QUINZAINEJOURNAL DE BORD Retrouvez-nous chaque jour à Cannes avec un film à l’honneur dans notre journal de bord.

JOUR 4

POESIA SIN FIN / JODOROWSKY Le monde carnavalesque de Jodorowsky est une fête étourdissante où la vie est un miracle hors champ. Le cinéma a toujours été pour l’artiste chilien, un espace de théâtralité où le réel se transforme en une farandole d’allégories, un prisme unique où la poésie brute se matérialise sous nos yeux.

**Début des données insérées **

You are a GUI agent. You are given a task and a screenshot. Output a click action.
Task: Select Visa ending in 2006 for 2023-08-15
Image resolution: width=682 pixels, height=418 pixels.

ACTE POETIQUE «  Dans l’effervescence de la capitale chilienne Santiago, pendant les années 1940 et 50, «  Alejandrito  » Jodorowsky, âgé d’une vingtaine d’années, décide de devenir poète contre la volonté de sa famille ».

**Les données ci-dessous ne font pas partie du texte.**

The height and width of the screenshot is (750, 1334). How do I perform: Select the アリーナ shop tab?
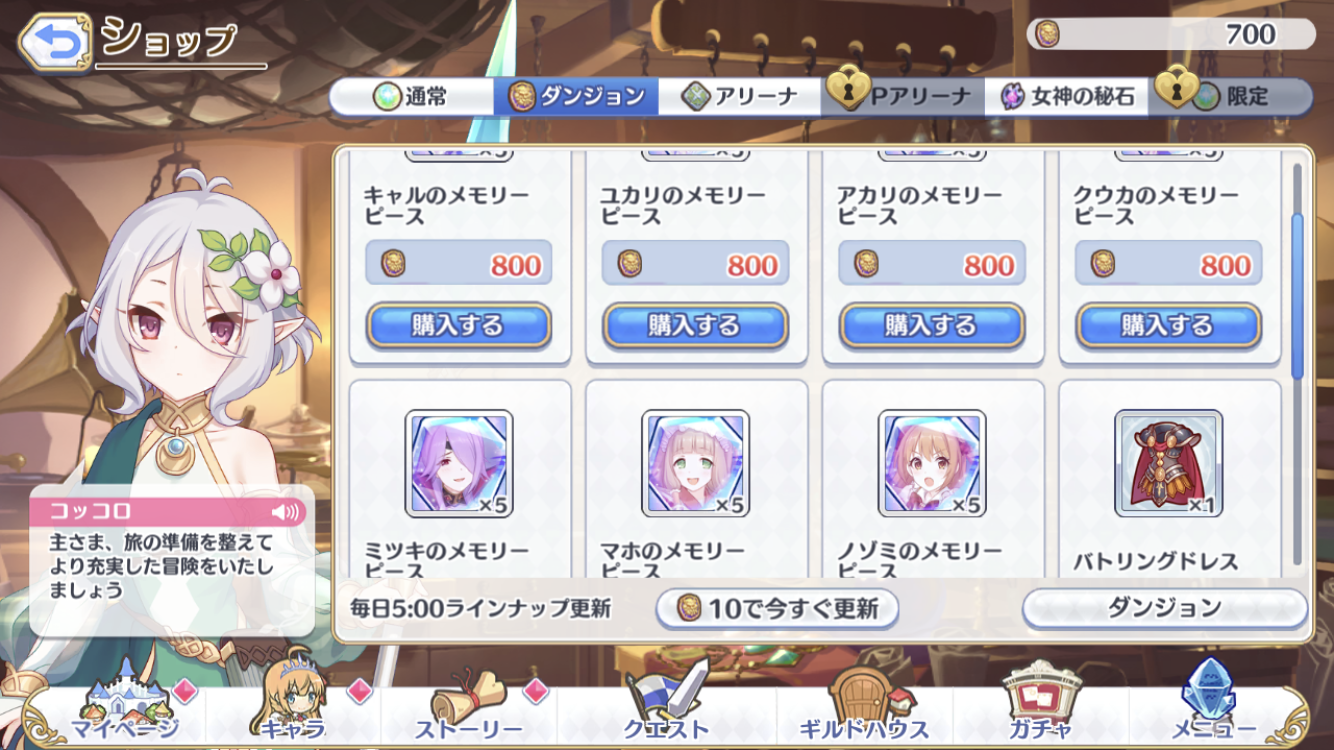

Depuis LA DANZA DE LA REALIDAD, il semblerait que Jodorowsky s’efforce de réconcilier son passé avec son présent, retraçant son émancipation artistique et familiale pour faire face à ses muses et ses démons. Devenir poète pour transformer la vie et se transformer soi-même à travers la créativité, l’art étant par essence un acte de poésie et donc un acte politique.

La poésie semble avoir disparu de nos rues, de nos espaces publiques, de nos idéaux, les palabres mortes de la bulle médiatique ont épuisé l’énergie sémantique, faisant des mots et des images, des cadavres en putréfaction. Voir un film de Jodorowsky à 87 ans et ressentir cette force inépuisable, cette source intarissable de créativité a quelque chose de réparateur et d’apaisant.

Faire du cinéma pour guérir et se guérir, voilà ce que défend le réalisateur de EL TOPO. Disposer les décors en noir et blanc de son enfance pour mieux recoloriser sa mémoire, remercier son père de ne pas l’avoir assez aimé afin qu’il puisse combler ce manque en

aimant les autres en retour… toutes ces choses sont autant de remèdes à la fatalité et au temps qui passe. Une ballade onirique dans la mémoire d’un homme en somme, qui trompe la mort en croyant à l’éternité. Il est nécessaire de se sentir immortel pour vivre, car avoir peur de la mort, c’est avoir peur de vivre.

Les films de Jodorowsky, savent qu’ils ne sont que des films, qu’il ne s’agit là que de cinéma, mais qu’à travers le langage cinématographique, la vie prend tout son sens dans des symboles révélateurs. La fin de LA MONTAGNE SACRÉE jouait déjà sur cette idée de la réalité hors champ, le cadre n’étant qu’une limite mentale que l’on se fixe et le réel étant lui-même une superposition de carcans qu’il nous faut dépasser.

N’ayant plus fait de cinéma pendant 22 ans après le mythe DUNE (jusqu’à 2013), film spectral qui ne verra jamais le jour et n’existe plus que dans les mémoires de ses concepteurs, Alejandro Jodorowsky, artiste multiforme, n’a pas pris une seule ride et même si son corps, comme il le dit si bien, «  a un peu changé depuis  », son âme extatique est un gage d’éternelle jeunesse.